André Gill (1840–1885) was een Franse karikaturist, illustrator en schilder, vooral beroemd om zijn politieke spotprenten in de woelige jaren van het Tweede Keizerrijk en de vroege Derde Republiek. Zijn scherpe pen, expressieve stijl en vaak brutale humor maakten hem tot een van de invloedrijkste en meest herkenbare figuren van de negentiende-eeuwse Franse pers.
Geboren als Louis-Alexandre Gosset de Guînes in Parijs op 17 oktober 1840, nam hij later het pseudoniem André Gillaan – een knipoog naar de Engelse illustrator James Gillray. Zijn artistieke talent viel al vroeg op, en hij begon te publiceren in satirische tijdschriften als Le Journal Amusant en La Lune.

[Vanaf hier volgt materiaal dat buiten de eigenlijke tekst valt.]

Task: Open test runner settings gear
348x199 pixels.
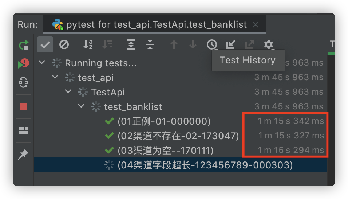Action: point(269,44)
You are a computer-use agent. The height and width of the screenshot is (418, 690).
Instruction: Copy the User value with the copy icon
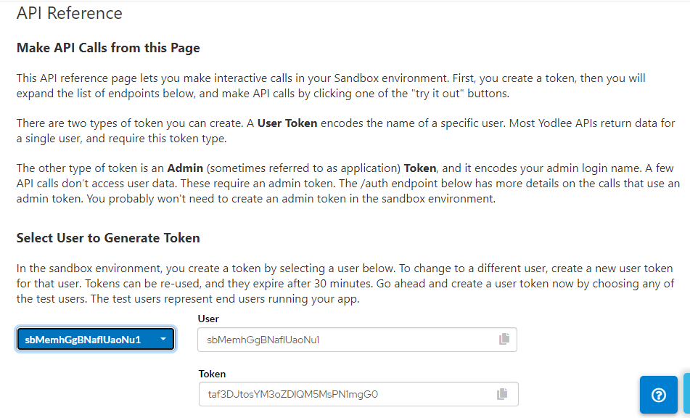[504, 339]
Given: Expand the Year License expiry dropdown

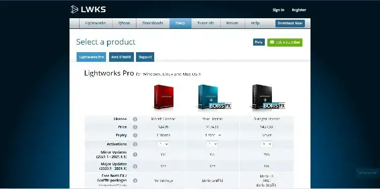Looking at the screenshot, I should pos(213,135).
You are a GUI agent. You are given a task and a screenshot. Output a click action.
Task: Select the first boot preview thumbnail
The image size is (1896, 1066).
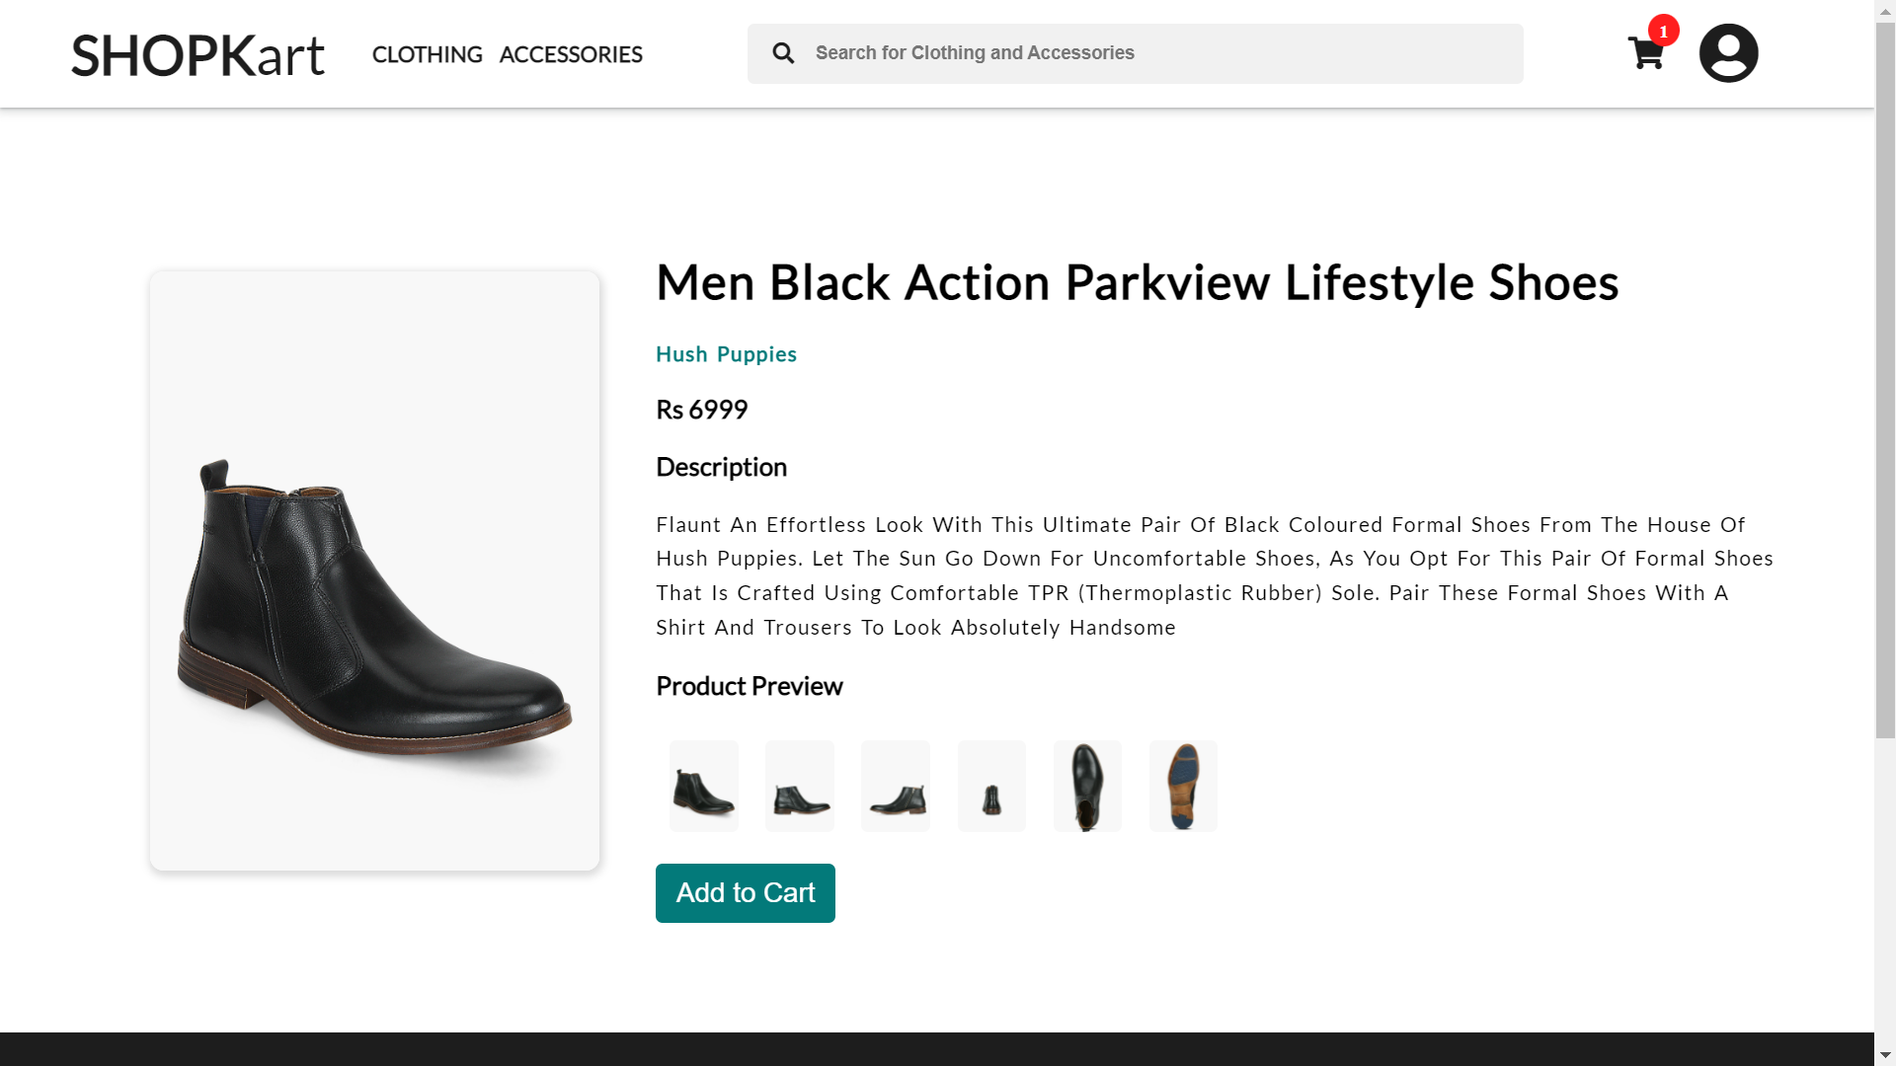coord(703,786)
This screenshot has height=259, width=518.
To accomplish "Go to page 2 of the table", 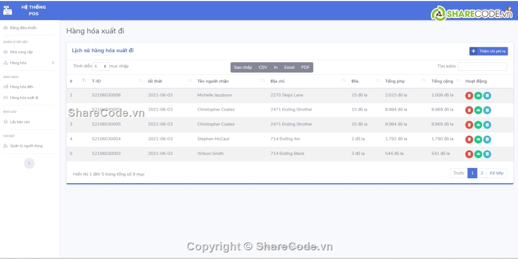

Gill brak echt door als vaste karikaturist voor La Lune en later L'Éclipse. Zijn portretten van politieke en culturele figuren – met overdreven hoofden op kleine lichaampjes – werden beroemd, maar leverden hem ook veel vijanden op. De overheid beschouwde zijn werk als subversief, en zijn tekeningen werden meermaals gecensureerd of verboden. Toch bleef hij doorgaan met tekenen, vaak met een mengeling van ironie, poëzie en maatschappijkritiek.
Hij maakte iconische karikaturen van onder meer Victor Hugo, Émile Zola, Napoléon III, Léon Gambetta en Sarah Bernhardt. Zijn stijl werd een schoolvoorbeeld voor latere spotprenttekenaars.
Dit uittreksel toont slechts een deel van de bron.